I was tired at that point, hungry as hell, and this day I was over it. I just wanted to get to that town, eat and relax. I soon realised it wasn’t going to be that way. The 2 kilometres down to be bridge took us four hours and led us there in a big loop, we saw from the opposite side. When we finally reached the cursed thing we realised we might not make it, but passed by a little food stall all the same to not waste time in the hopes that we would. By the time we climbed up from the river to a town called Yarsa – which we’d passed twice on the opposite side – it was pretty clear that we wouldn’t. Unless the pink line on the map that was our route and had not existed for days suddenly became reality now, we’d get stranded in Kashigaon.
So it happened. The guidebook writes “do NOT ascend to Kashigaon” but we never saw another way. We unpacked our Nepali phrasebook to try our luck. There WAS a place to stay in town. Our tents were soaked from the frost and we were out of food so anything would do. We sat at the door waiting for the owner for a long time, just as we wondered in the evening whether or not there would be dinner. When it came I was up in seventh heaven, and I ate it like a wolf, so much so that even Marylene the hyena a.k.a the bottomless pit had to laugh. We got three servings of dal bhat that night, and the owner looked at us with big eyes but an amused smile as he came back and asked if we needed a fourth.
One of the villagers had showed us the shortest way to Machhakhola in the afternoon, a new track that we never would have spotted ourselves but saved us the trouble of going up and around the hill to then go straight down again. After two hours we were almost down by the river, though I became a bit nervous without a bridge in sight. The only bridge on the map was 2,5 km to the north of us. As the turquoise flow grew bigger it was clear that it could not be forded at all, so I hoped and reasoned that a big track like this would not lead to a dead end. After one of the last corners a bridge appeared and I was rarely happier to see one. Now we were back on a tourist circuit, bound for teahouses and food, for the high Larkye pass a few days away. I munched on long dreamed of fried potatoes and fried eggs in Machhakhola while our tents dried on the sunlit roof.
2 thoughts on “The Ruby Valley”
I’m really enjoying your blog! My friend John and I walked the GHT (avoiding most of the more challenging passes you managed!) earlier in 2017, and the Ruby Valley was one of our (surprise) favourite stretches. That descent looking for Machankhola proved really difficult to find for us too, we ended up on a long detour before we managed to cross the river. Anyhow, best of luck for the rest of your trip, I’m jealous! The story of our walk can be found on the link below… Cheers, and namaste! Toby
Mamamia!
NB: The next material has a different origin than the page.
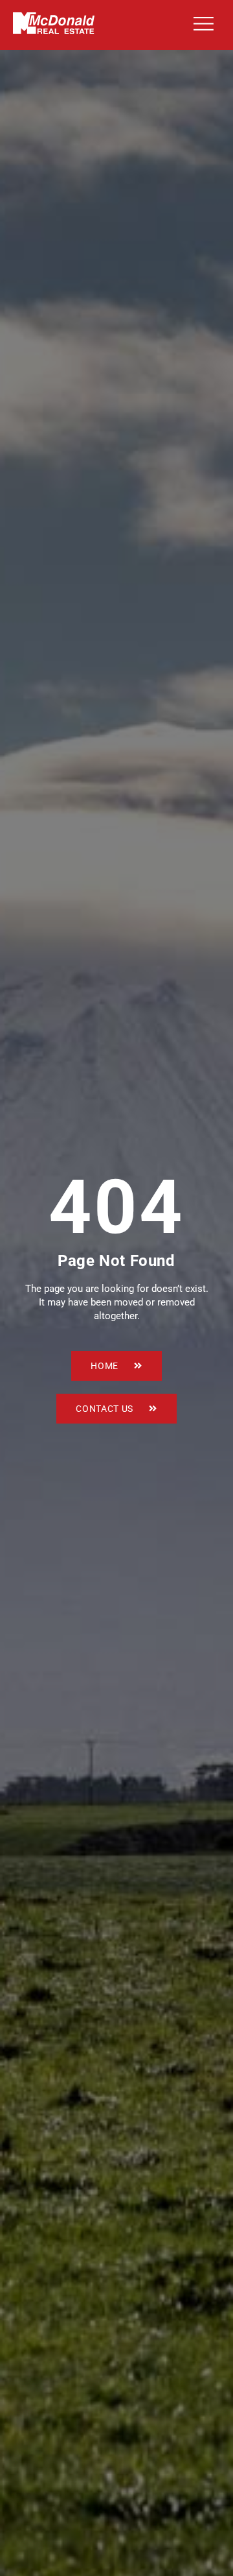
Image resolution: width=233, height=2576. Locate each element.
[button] (201, 24)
Stil, ongeloof, angst, cardiaal spasme….wat een verhaal weerom!
Jongens jongens, jullie zenuwen zijn intussen staal geworden?! Dat enegelbewaarderke zit gelukkig nog wel in jullie rugzak lees ik 😉.
Wat een belevenissen, het leest als de meest spannende crimi, gelukkig met happy end!
Het is me de hick van de continuïteit van het onverwachte. Diep respect voor jullie doorzetting ondanks de vele ontberingen……
Hoop dat jullie tegen Kerst ergens veilig, comfortabel en warm zitten.